== YOUR TASK ==
Once the line holding "Task: Click the 全滅 bet input field" is found, output it and all remaining lines of the data exactly, with every picture left out.

== Entries taken from a collection ==
↓

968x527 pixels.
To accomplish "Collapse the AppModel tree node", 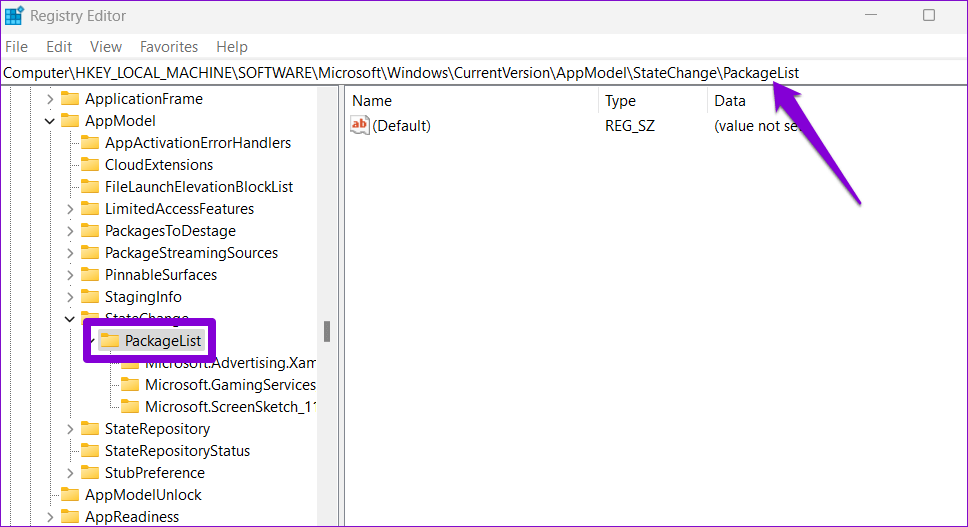I will (x=50, y=121).
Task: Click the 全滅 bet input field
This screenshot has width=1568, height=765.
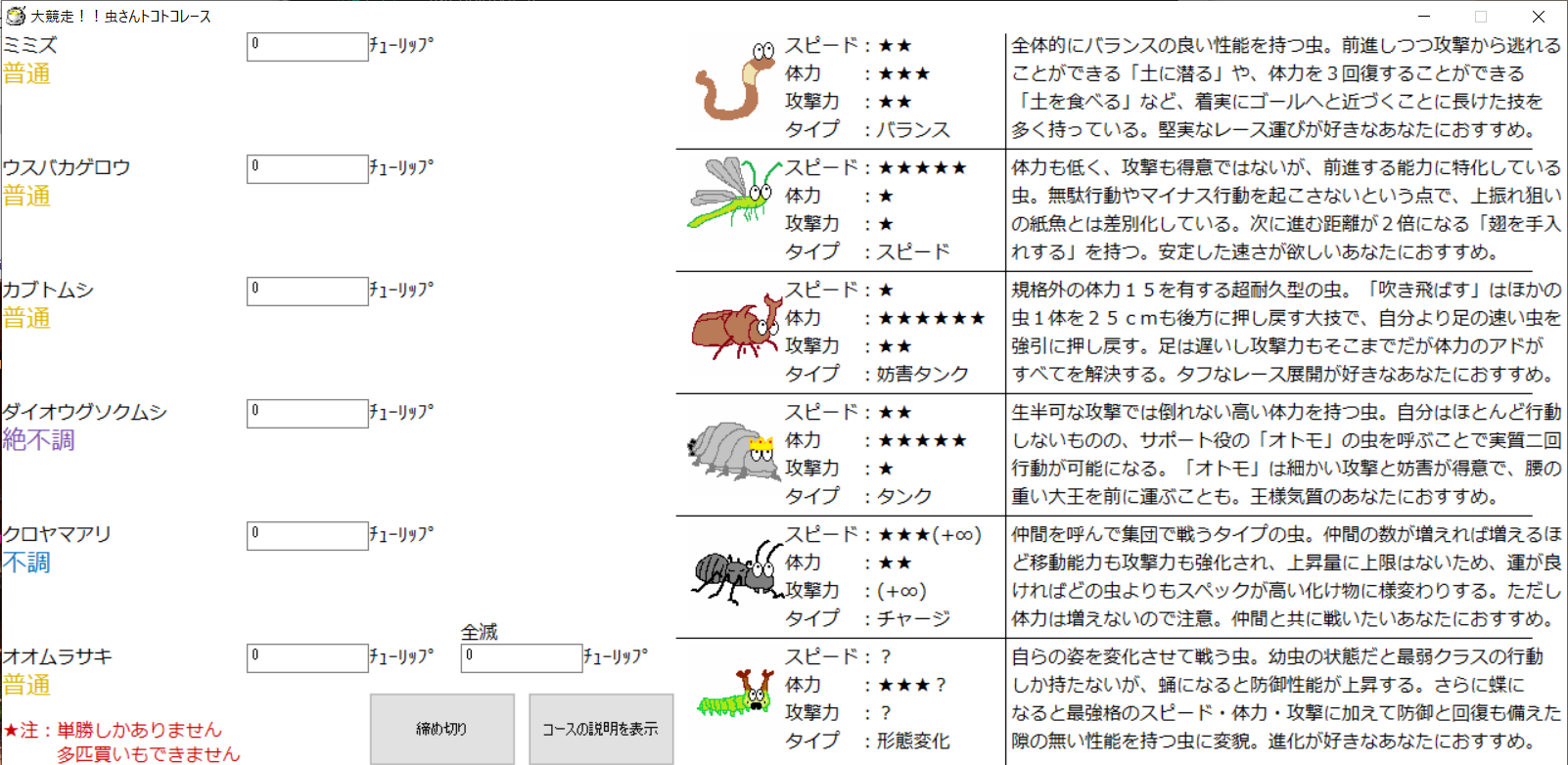Action: click(521, 657)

↑

== TASK RESULT ==
Task: Click the 全滅 bet input field
This screenshot has width=1568, height=765.
Action: click(521, 657)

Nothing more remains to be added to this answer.